### PROMPT
Would you give the data below back exactly as it reads?

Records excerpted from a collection
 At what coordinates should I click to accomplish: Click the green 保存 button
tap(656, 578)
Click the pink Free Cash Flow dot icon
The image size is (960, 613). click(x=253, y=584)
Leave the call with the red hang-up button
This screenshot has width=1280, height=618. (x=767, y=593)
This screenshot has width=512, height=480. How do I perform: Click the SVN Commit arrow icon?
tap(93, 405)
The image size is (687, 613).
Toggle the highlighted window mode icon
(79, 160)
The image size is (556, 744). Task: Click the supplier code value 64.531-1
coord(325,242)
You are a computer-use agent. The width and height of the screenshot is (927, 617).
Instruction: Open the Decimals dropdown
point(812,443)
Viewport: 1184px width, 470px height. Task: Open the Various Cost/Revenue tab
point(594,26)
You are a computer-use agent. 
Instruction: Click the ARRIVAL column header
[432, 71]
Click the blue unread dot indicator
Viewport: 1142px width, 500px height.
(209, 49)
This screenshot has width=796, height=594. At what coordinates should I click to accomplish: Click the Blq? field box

### ANSWER FOR THE TASK
 At what coordinates should I click to accomplish: Click the green 保存 button
tap(656, 578)
Click the pink Free Cash Flow dot icon
The image size is (960, 613). click(x=253, y=584)
Leave the call with the red hang-up button
This screenshot has width=1280, height=618. (x=767, y=593)
This screenshot has width=512, height=480. How do I perform: Click the SVN Commit arrow icon?
tap(93, 405)
The image size is (687, 613).
Toggle the highlighted window mode icon
(79, 160)
The image size is (556, 744). Task: Click the supplier code value 64.531-1
coord(325,242)
You are a computer-use agent. The width and height of the screenshot is (927, 617).
Instruction: Open the Decimals dropdown
point(812,443)
Viewport: 1184px width, 470px height. Task: Open the Various Cost/Revenue tab
point(594,26)
You are a computer-use agent. 
Instruction: Click the ARRIVAL column header
[432, 71]
Click the blue unread dot indicator
Viewport: 1142px width, 500px height.
(209, 49)
This screenshot has width=796, height=594. At what coordinates should I click to accomplish: Click the Blq? field box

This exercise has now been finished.